DIRECTIVE: Please turn the data from the line with "Click the right" to the line with "Action: (639, 643)", both of those lines included, into a numbered list with one item per line, leaving out blank lines.

-------

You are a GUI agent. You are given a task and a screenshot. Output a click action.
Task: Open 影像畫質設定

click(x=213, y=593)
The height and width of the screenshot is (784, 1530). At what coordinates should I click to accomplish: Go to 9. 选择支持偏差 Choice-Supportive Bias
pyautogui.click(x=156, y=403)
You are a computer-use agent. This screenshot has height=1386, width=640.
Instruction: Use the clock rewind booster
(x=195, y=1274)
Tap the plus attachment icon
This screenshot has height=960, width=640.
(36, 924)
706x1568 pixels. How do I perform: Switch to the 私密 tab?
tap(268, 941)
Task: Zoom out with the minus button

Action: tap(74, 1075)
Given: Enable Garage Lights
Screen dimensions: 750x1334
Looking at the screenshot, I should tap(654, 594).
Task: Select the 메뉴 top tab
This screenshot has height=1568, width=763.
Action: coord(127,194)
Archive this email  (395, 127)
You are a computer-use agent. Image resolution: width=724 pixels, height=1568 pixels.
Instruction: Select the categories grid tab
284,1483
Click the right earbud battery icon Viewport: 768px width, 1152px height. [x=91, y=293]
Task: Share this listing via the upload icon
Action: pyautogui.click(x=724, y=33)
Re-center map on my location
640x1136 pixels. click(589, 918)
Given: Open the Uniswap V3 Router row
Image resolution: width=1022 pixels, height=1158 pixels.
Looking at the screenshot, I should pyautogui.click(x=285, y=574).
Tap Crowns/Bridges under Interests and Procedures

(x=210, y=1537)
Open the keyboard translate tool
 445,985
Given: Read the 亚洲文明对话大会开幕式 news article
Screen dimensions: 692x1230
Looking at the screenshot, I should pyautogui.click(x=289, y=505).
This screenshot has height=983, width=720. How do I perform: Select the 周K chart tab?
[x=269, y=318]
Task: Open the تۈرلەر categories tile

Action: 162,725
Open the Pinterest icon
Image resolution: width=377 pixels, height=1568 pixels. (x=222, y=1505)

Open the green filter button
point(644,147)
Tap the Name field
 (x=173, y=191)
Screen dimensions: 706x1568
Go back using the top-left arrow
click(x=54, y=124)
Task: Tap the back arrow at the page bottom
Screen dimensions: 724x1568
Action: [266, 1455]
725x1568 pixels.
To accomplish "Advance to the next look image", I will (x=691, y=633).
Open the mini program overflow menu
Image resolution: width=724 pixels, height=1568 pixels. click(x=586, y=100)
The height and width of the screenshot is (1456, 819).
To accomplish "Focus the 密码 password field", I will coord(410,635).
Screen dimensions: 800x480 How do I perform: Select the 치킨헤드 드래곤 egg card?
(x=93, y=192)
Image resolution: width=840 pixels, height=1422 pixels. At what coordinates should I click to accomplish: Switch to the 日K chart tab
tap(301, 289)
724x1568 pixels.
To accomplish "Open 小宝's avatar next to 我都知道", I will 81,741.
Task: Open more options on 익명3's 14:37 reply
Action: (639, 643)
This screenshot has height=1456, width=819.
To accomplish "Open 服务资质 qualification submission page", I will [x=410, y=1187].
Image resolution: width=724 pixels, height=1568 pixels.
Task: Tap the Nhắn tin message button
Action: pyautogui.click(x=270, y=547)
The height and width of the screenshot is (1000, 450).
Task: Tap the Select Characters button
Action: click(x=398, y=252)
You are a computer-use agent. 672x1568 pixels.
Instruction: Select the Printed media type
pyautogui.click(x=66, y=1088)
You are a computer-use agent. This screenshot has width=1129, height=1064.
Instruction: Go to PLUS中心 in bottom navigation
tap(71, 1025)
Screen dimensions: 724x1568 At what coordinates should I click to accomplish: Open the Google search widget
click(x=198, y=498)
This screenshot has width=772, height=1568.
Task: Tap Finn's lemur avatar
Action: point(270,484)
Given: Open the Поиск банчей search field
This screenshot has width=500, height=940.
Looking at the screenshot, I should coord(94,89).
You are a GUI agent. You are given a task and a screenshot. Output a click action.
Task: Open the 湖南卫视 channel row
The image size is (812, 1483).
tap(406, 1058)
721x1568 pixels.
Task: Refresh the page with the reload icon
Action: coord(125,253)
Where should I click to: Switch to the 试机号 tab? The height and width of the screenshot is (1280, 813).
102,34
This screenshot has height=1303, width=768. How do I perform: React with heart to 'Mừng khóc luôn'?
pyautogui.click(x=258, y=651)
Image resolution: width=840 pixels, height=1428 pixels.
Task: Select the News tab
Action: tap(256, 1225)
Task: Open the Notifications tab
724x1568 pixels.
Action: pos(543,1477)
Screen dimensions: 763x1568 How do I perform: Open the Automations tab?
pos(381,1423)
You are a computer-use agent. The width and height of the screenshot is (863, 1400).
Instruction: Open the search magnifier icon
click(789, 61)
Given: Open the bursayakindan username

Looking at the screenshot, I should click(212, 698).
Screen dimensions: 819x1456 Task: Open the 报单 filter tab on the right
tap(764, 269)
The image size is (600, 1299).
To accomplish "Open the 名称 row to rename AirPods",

-------

RESULT FOR THIS EXERCISE:
1. Click the right earbud battery icon Viewport: 768px width, 1152px height. [x=91, y=293]
2. Task: Share this listing via the upload icon
3. Action: pyautogui.click(x=724, y=33)
4. Re-center map on my location
5. 640x1136 pixels. click(589, 918)
6. Given: Open the Uniswap V3 Router row
7. Image resolution: width=1022 pixels, height=1158 pixels.
8. Looking at the screenshot, I should pyautogui.click(x=285, y=574).
9. Tap Crowns/Bridges under Interests and Procedures
10. (x=210, y=1537)
11. Open the keyboard translate tool
12.  445,985
13. Given: Read the 亚洲文明对话大会开幕式 news article
14. Screen dimensions: 692x1230
15. Looking at the screenshot, I should pyautogui.click(x=289, y=505).
16. This screenshot has height=983, width=720. How do I perform: Select the 周K chart tab?
17. [x=269, y=318]
18. Task: Open the تۈرلەر categories tile
19. Action: 162,725
20. Open the Pinterest icon
21. Image resolution: width=377 pixels, height=1568 pixels. (x=222, y=1505)
22. Open the green filter button
23. point(644,147)
24. Tap the Name field
25.  (x=173, y=191)
26. Screen dimensions: 706x1568
27. Go back using the top-left arrow
28. click(x=54, y=124)
29. Task: Tap the back arrow at the page bottom
30. Screen dimensions: 724x1568
31. Action: [266, 1455]
32. 725x1568 pixels.
33. To accomplish "Advance to the next look image", I will (x=691, y=633).
34. Open the mini program overflow menu
35. Image resolution: width=724 pixels, height=1568 pixels. click(x=586, y=100)
36. The height and width of the screenshot is (1456, 819).
37. To accomplish "Focus the 密码 password field", I will coord(410,635).
38. Screen dimensions: 800x480 How do I perform: Select the 치킨헤드 드래곤 egg card?
39. (x=93, y=192)
40. Image resolution: width=840 pixels, height=1422 pixels. At what coordinates should I click to accomplish: Switch to the 日K chart tab
41. tap(301, 289)
42. 724x1568 pixels.
43. To accomplish "Open 小宝's avatar next to 我都知道", I will 81,741.
44. Task: Open more options on 익명3's 14:37 reply
45. Action: (639, 643)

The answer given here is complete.